臨衍進退維谷,頭大如斗,此番窘況竟比那小寒山上被一群魅妖姑娘團團圍著的時候更令其手足無措。他手忙腳亂往那姑娘懷中塞了點錢,轉身就走,大廳里亂糟糟一團豪俠高聲喧鬧,一時也沒人攔他。臨衍擠開人群溜到外頭,流夜清華,淺秋風緩,十足一口救命之氣。他深吸了一口氣,正想著朝華此去怎如此之久,他的肩上便被人拍了一拍。
此時他正站在花樓西側的一個小巷之中。小巷的地板是濕的,不知是誰剛澆了一盆新鮮鮮的洗腳水;此地雖不似主街喧鬧,卻有一乞丐蹲在墻角,怯怯而好奇地盯著他,盯得他心頭發憷,頭皮發麻。那拍他肩膀的人是個眼熟的,臨衍看了他半天,恍然大悟這不就是那日偷雞的洗塵山莊豪俠?
豪俠伙了一幫道上的兄弟,一群人將臨衍圍了起來,來勢洶洶,氣勢非凡。臨衍哭笑不得,對那豪俠道:“你到底是如何尋到我的?”
那人冷笑一聲,道:“我道是誰,原來是昔日的天樞門首座弟子。老子尋你尋了好些日子,既然今日撞到我兄弟幾人手里,這便讓你長長教訓,省得沒事老喜歡給人當爹。”那人一拳直砸向臨衍的左臉,他側身一躲,豪俠的拳頭便直直撞上了巷陌里的青磚墻。

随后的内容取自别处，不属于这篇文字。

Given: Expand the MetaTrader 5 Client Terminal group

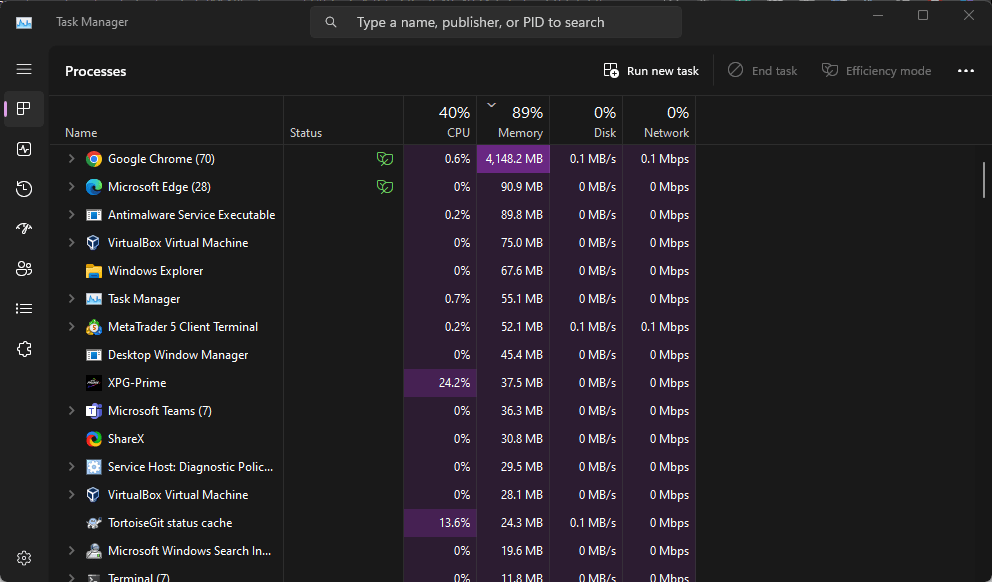Looking at the screenshot, I should pos(71,327).
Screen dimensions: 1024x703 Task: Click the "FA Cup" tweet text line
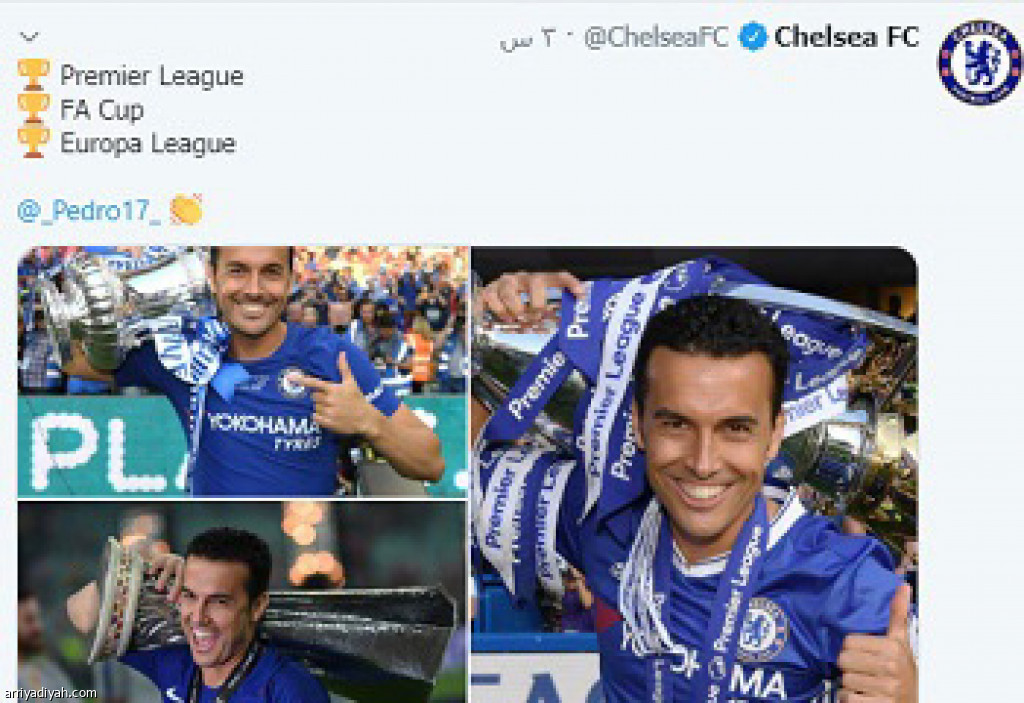point(101,109)
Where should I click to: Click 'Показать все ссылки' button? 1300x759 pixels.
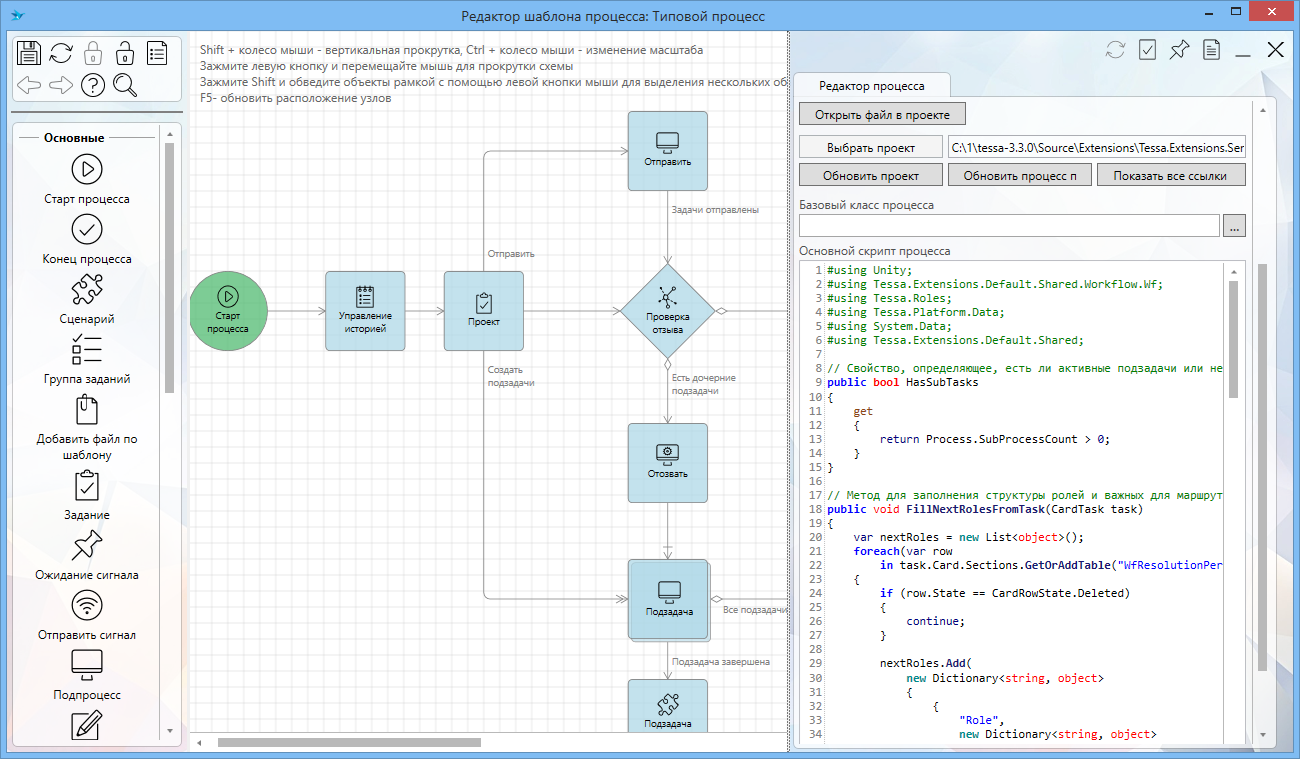click(1172, 175)
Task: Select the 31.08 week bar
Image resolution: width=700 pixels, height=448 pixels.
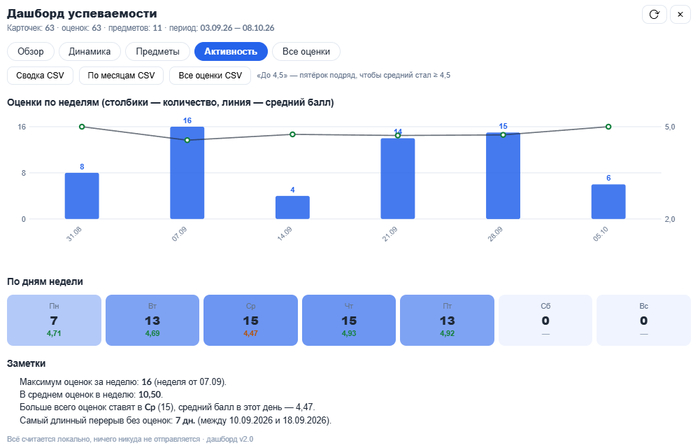Action: click(82, 196)
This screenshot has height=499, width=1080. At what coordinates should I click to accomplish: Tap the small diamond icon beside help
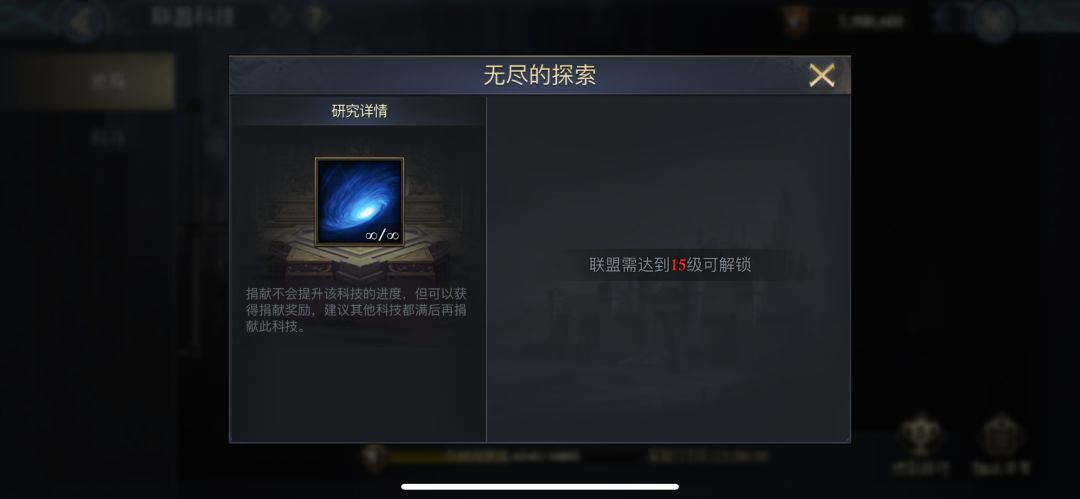[x=280, y=18]
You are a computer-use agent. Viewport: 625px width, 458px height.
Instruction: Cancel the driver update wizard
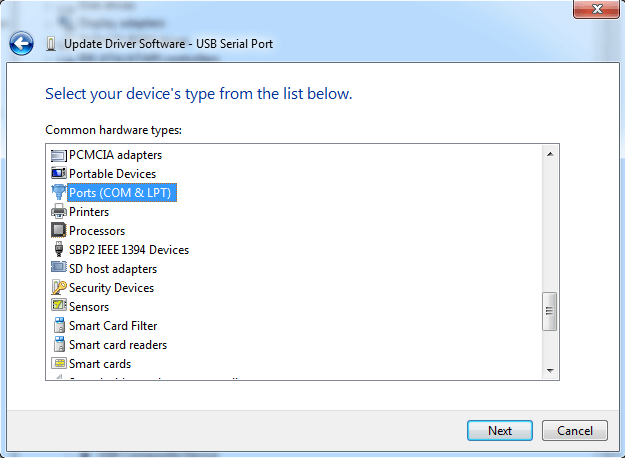pyautogui.click(x=574, y=431)
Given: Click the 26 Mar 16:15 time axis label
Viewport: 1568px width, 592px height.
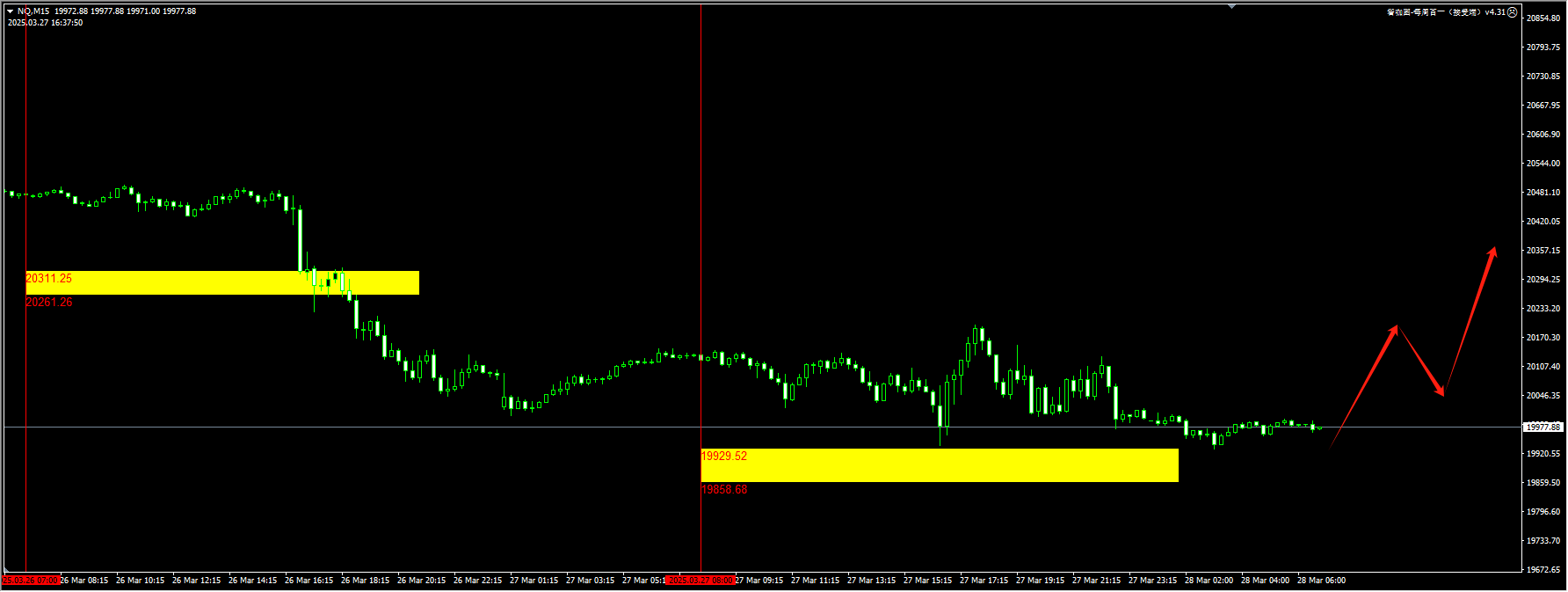Looking at the screenshot, I should pyautogui.click(x=309, y=581).
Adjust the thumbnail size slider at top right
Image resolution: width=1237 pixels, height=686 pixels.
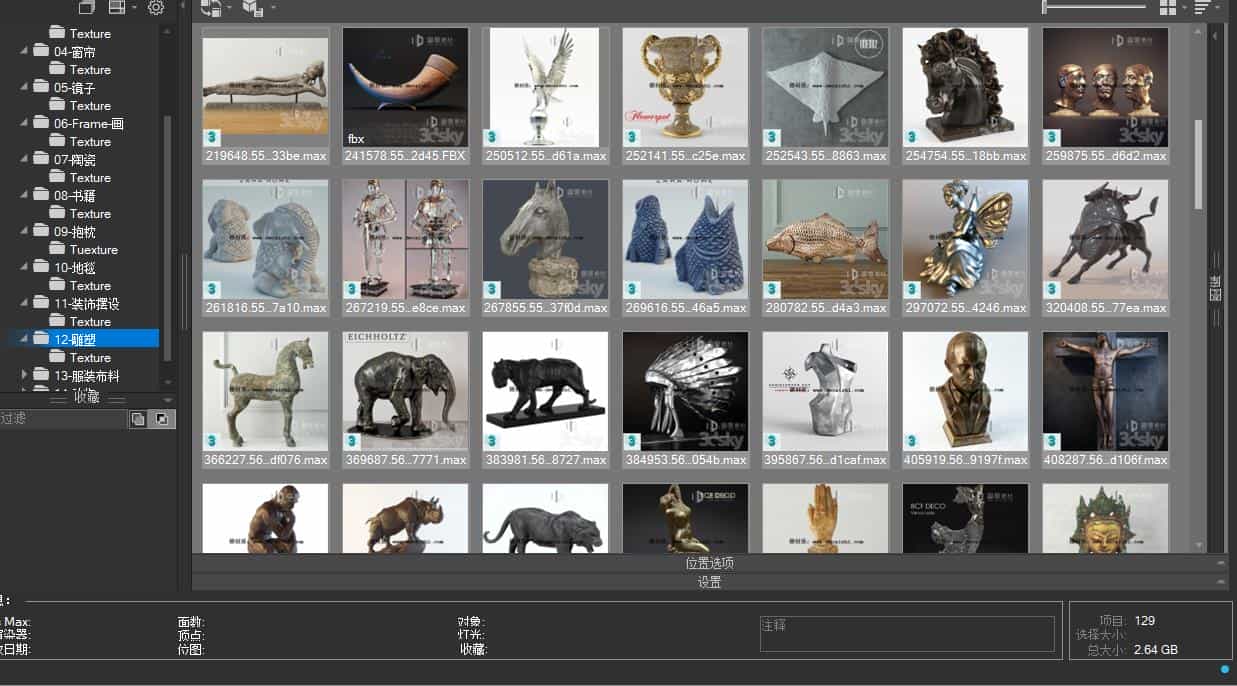(1093, 6)
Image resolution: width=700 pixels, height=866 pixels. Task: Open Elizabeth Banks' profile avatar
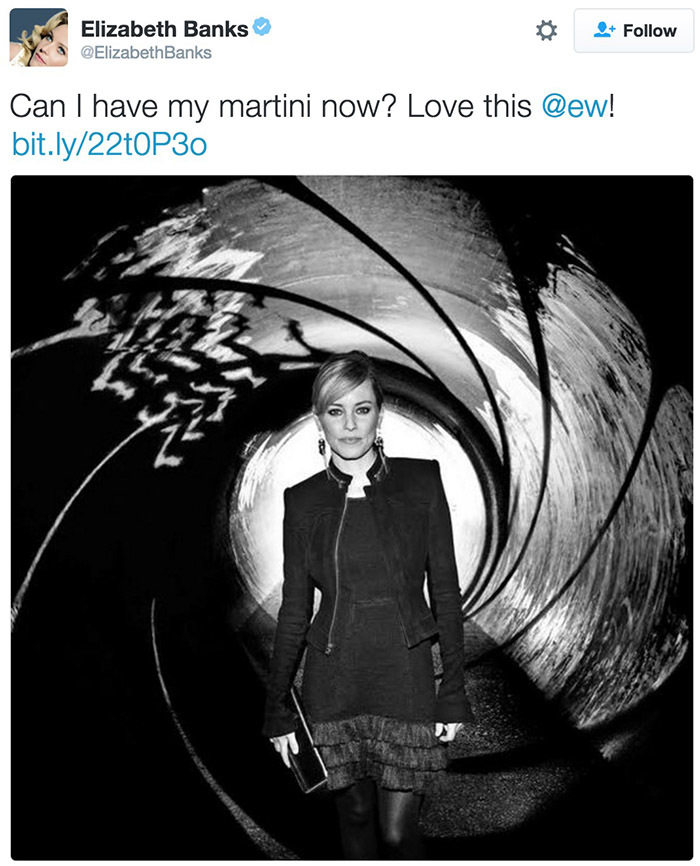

偷雞的人是你,挑事的人是你,怎的全天下的道理都在你這一邊?豪俠慘叫聲甚是撕心裂肺,臨衍把著他的手腕一番,右腿往他小腿一踹,方才還氣勢洶洶的豪俠這便被他壓在了墻上。眾豪俠見此人剛猛,形勢急轉直下,紛紛亂了陣腳,誰也不敢上前。臨衍不料他修為竟這般慘不忍睹,壓著他肩膀的手也松了些許,道:“你們這群人還講不講道理?我不愿惹事,你們趕緊哪里來的回哪去,可好?”
他問罷試探性地松了手,洗塵山莊的豪俠冷哼一聲,拘起掌風就向那一臉端方清正的小白臉劈去。不料小白臉的修為遠在他之上,小白臉既能將他只手擒到府衙之中,自也能只手將他揍得爬不起來。
臨衍掐著他的后頸一用力,另一手照著他的小腹一拳,洗塵山莊的豪俠只覺得左臉一涼下腹一痛,旋即便天旋地轉地被那小白臉按著腦袋,死死壓在了地板上。他的胳膊被臨衍反向扯著,胳膊連同軀干的地方痛不可遏。
“滾。”臨衍眸光一凜,嚇得幾個豪俠紛紛退了幾步。
也正在這頗為不當之時,方才那大廳里撫琴的秋娘也怯生生地往巷中看了一眼。